One of the claims his father Henry VII made, before and after he defeated Richard III at the Battle of Bosworth Field, was that he was Arthur’s true heir. The genealogy is complicated but the basic idea is that King Arthur was king of the ancient Britons who ended up in Wales after successive invasions by Saxons, Vikings, and Normans. Half of Henry VII’s family was Welsh; ergo he represented the ancient British line. A bit of a stretch, but good enough for the early Tudors to make use of the red dragon as a badge (associated with Arthur and his father Uther Pendragon) and for Henry VII to name his eldest son Arthur, who died when he was only fifteen leaving his younger brother to become Henry VIII.
Henry was determined to be a magnificent ruler. He thought of himself primarily as a martial leader, dreaming of conquest and promoting a chivalric culture of aristocratic tournaments and ceremony. Like JFK he also had his women. His court, like Kennedy’s, was a place of pleasure and power. But it was also a place of culture. Henry was known for his learning (especially in theology) and his skill as a composer. The biggest stars of contemporary humanism paid him compliments and visits. Kennedy had Marilyn Monroe. Henry had Erasmus.
‘Pastime with good company’, and the music that goes with it, have long been associated with Henry. They represent much of what he wanted to stand for. A joyful commitment to the good things in life combined with a commitment to real virtue. ‘Virtue’ is best understood here as a renaissance ideal of things done well. The virtuous prince would excel at those things which are appropriate to his station – fighting, dispensing justice, promoting the common good. Virtue in this sense describes a whole way of life. How to achieve it?
The answer, according to Henry’s song, is ‘Pastime with good company’. The lyrics begin like a libertine celebration of hedonism: to ‘hunt, sing and dance, my heart is set’. ‘So God be pleased, thus live will I’ seems more defiant than pious. The second stanza introduces a justification for hard partying which appears to be a joke: ‘idleness is chief mistress of vices all’. If the devil makes work for idle thumbs, best to keep those thumbs busy doing anything at all. The reasoning is obviously spurious.
In the third stanza, however, things get serious. Good company becomes ‘good’ in two senses – it is enjoyable and it promotes virtue. This doesn’t mean following the rules. It’s an aristocratic vision of how to live the good life: ‘Company with honesty is virtue’. Of course a bad crowd can lead you astray, but only if you let it: ‘everyman has his free will. The best ensue, The worst eschew!’. But in Camelot virtue is assumed (we’re all gentleman after all). It is a place where extraordinary people do extraordinary things. Excess, be it to ‘hunt, sing and dance’ or to take a string of mistresses, is all a part of that, as integral to the myth of ‘bluff King Hal’ as to that of JFK.
A man who is going to fight for his nation, to give justice to it, to care for each and every one of his subjects, is going to have to be larger than life.

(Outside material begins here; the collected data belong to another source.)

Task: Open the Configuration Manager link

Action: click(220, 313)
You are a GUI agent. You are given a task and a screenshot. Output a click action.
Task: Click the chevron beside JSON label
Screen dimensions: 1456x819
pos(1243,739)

Modern Camelots are a place where living people, fallible and selfish as they may be, can become myths in their own time. The attraction to those who hold power is obvious. More interesting is the willingness of those they rule to buy into those myths. Why does the Kennedy legend endure? Partly, no doubt, because many of us would like to live in a world where heroes are possible. Even in politics.